Records for locating described items
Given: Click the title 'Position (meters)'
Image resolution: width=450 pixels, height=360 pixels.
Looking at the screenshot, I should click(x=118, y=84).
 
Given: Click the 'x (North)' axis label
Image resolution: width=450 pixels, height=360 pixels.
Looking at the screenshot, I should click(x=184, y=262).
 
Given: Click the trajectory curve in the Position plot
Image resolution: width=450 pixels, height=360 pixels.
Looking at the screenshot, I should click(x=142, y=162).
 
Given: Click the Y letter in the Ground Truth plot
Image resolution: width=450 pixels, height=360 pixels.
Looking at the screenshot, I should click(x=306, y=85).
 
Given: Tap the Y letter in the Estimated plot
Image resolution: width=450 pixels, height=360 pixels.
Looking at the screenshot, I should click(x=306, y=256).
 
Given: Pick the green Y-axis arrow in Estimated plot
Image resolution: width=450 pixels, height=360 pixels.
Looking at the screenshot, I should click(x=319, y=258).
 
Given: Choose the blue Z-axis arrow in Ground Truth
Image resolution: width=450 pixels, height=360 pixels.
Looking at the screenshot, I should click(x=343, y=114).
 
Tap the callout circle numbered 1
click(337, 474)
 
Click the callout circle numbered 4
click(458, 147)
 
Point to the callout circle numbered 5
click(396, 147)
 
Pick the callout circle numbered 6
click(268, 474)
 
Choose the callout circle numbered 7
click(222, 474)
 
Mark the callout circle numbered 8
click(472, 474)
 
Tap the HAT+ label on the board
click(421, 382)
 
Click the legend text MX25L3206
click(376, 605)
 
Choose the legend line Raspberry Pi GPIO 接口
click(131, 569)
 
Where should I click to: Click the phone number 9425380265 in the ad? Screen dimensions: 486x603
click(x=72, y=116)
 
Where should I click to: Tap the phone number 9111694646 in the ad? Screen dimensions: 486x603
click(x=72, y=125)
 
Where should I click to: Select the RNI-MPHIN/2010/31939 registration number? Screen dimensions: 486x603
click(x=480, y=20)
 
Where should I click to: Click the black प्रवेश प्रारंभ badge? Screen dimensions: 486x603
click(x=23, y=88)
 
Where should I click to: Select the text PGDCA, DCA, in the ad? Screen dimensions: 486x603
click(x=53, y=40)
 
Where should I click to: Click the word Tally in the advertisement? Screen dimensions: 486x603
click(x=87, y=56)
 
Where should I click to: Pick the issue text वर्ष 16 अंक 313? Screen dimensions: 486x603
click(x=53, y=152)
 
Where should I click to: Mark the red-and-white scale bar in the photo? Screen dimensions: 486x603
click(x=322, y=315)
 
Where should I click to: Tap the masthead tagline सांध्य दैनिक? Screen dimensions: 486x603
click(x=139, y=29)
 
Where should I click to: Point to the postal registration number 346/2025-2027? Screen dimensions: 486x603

## TASK DESCRIPTION
Rewrite the data above, replacing "callout circle numbered" with "callout marker numbered" wherever it occurs and leaving everything else unchanged.

## EXPECTED ANSWER
Given: Click the title 'Position (meters)'
Image resolution: width=450 pixels, height=360 pixels.
Looking at the screenshot, I should click(x=118, y=84).
 
Given: Click the 'x (North)' axis label
Image resolution: width=450 pixels, height=360 pixels.
Looking at the screenshot, I should click(x=184, y=262).
 
Given: Click the trajectory curve in the Position plot
Image resolution: width=450 pixels, height=360 pixels.
Looking at the screenshot, I should click(x=142, y=162).
 
Given: Click the Y letter in the Ground Truth plot
Image resolution: width=450 pixels, height=360 pixels.
Looking at the screenshot, I should click(x=306, y=85).
 
Given: Tap the Y letter in the Estimated plot
Image resolution: width=450 pixels, height=360 pixels.
Looking at the screenshot, I should click(x=306, y=256).
 
Given: Pick the green Y-axis arrow in Estimated plot
Image resolution: width=450 pixels, height=360 pixels.
Looking at the screenshot, I should click(x=319, y=258).
 
Given: Choose the blue Z-axis arrow in Ground Truth
Image resolution: width=450 pixels, height=360 pixels.
Looking at the screenshot, I should click(x=343, y=114).
 
Tap the callout marker numbered 1
click(337, 474)
 
Click the callout marker numbered 4
click(458, 147)
 
Point to the callout marker numbered 5
click(396, 147)
 
Pick the callout marker numbered 6
click(268, 474)
 
Choose the callout marker numbered 7
click(222, 474)
 
Mark the callout marker numbered 8
click(472, 474)
 
Tap the HAT+ label on the board
click(421, 382)
 
Click the legend text MX25L3206
click(376, 605)
 
Choose the legend line Raspberry Pi GPIO 接口
click(131, 569)
 
Where should I click to: Click the phone number 9425380265 in the ad? Screen dimensions: 486x603
click(x=72, y=116)
 
Where should I click to: Tap the phone number 9111694646 in the ad? Screen dimensions: 486x603
click(x=72, y=125)
 
Where should I click to: Select the RNI-MPHIN/2010/31939 registration number? Screen dimensions: 486x603
click(x=480, y=20)
 
Where should I click to: Click the black प्रवेश प्रारंभ badge? Screen dimensions: 486x603
click(x=23, y=88)
 
Where should I click to: Select the text PGDCA, DCA, in the ad? Screen dimensions: 486x603
click(x=53, y=40)
 
Where should I click to: Click the word Tally in the advertisement? Screen dimensions: 486x603
click(x=87, y=56)
 
Where should I click to: Pick the issue text वर्ष 16 अंक 313? Screen dimensions: 486x603
click(x=53, y=152)
 
Where should I click to: Mark the red-and-white scale bar in the photo? Screen dimensions: 486x603
click(x=322, y=315)
 
Where should I click to: Tap the masthead tagline सांध्य दैनिक? Screen dimensions: 486x603
click(x=139, y=29)
 
Where should I click to: Point to the postal registration number 346/2025-2027? Screen dimensions: 486x603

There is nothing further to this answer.